Думаю, то, что фанаты вышли на Манежную, в каком-то смысле, может быть, и хорошо. Люди увидели, что они есть. Власть поняла, что с этим надо что-то делать. Как бы сказали герои "Гоп-стопа", я за то, чтобы было "определялово". Впрочем, так бы выразились и члены правительства. Хорошо, если все происходит в открытую. Раньше ультраправых фанатов поддерживали исподтишка, а после Манежной стало ясно, что это электоральная игра в открытую. Теперь мы можем это оценивать.

Мне кажется, уличного насилия было бы меньше, если бы появились легальные националисты, менее потешные, чем те, что есть сейчас, и в меньшей степени ангажированные администрацией. Среди уличных я никогда не слышал о том, что они считают своим лидером ДПНИ. Иногда называли НСО (национал-социалистическое общество – РС), но его разогнали. Достаточно большое количество молодых ребят понимают, кто с кем и за кого. Декорационные модели националистических организаций и партий работать не будут. Надо дать им право голоса, тогда они не будут выходить на площадь, а будут заседать в парламенте. Среди них есть достаточное количество людей, которые готовы контролировать свою речь и играть в политику по ее правилам. Этим, мне кажется, надо пользоваться.

– Если проблему не спешат решать те, к кому обращен фильм, имеет ли смысл его снимать?

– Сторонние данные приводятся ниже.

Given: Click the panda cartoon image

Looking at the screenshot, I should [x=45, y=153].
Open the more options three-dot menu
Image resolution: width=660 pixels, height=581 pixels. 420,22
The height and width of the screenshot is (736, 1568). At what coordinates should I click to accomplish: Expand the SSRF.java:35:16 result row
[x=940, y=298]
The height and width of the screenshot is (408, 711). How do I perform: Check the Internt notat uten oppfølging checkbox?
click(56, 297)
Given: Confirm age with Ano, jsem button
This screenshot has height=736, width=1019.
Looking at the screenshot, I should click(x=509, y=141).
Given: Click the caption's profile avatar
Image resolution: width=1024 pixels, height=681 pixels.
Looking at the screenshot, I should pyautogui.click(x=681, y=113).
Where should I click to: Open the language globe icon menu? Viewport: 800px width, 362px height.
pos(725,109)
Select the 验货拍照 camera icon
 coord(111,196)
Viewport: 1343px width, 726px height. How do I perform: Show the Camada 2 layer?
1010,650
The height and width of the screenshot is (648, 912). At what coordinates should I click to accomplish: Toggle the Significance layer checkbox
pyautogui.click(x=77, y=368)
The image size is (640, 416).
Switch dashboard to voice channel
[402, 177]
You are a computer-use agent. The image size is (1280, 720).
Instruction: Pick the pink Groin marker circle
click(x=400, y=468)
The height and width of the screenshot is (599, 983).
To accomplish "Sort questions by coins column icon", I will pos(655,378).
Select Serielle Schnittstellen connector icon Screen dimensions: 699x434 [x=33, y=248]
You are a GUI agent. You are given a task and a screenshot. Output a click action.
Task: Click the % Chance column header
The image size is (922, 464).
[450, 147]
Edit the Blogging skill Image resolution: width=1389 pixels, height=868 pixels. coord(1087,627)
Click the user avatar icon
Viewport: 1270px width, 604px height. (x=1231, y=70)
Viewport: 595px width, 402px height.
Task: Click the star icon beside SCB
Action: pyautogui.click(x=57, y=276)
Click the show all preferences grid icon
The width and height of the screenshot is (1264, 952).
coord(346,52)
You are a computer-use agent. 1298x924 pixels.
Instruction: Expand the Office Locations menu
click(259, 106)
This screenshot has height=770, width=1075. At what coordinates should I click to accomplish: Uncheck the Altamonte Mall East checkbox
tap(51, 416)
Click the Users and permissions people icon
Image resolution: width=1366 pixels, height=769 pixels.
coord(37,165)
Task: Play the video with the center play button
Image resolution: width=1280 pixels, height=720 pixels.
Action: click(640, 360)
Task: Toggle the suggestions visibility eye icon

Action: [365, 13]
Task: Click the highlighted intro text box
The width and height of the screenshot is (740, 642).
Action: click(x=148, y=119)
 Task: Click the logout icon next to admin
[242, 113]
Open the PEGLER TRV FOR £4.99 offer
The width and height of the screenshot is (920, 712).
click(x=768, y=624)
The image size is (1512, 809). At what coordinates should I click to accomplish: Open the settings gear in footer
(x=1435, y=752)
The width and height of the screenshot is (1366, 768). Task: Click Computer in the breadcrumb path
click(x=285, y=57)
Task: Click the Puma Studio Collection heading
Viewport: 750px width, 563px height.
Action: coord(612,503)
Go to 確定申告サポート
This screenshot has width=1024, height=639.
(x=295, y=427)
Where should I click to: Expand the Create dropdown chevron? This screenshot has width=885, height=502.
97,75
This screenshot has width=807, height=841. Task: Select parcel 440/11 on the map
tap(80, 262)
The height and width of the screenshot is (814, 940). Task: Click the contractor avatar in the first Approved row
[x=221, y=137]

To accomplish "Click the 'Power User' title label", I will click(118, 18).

– Попытки людей делать то, что они хотят, – в кино или других областях – это, мне кажется, способ ответить на вопрос, почему вообще стоит жить, и почему стоит жить здесь. Это попытка преодоления и преобразования негативных эмоций, а вовсе не природный оптимизм. Она дарит ощущение наполненности жизни. Если этим не заниматься, возникает ощущение, что ничего не происходит, а есть лишь то самое болото: ни суда, ни туда. Когда занимаешься делом, как тебе кажется, небесполезным, возникает временная иллюзия оптимизма и осмысленности собственного существования. Но никакого оптимизма на самом деле нет, потому что нет денег на следующее кино. Оптимизм возникает при наличии перспектив.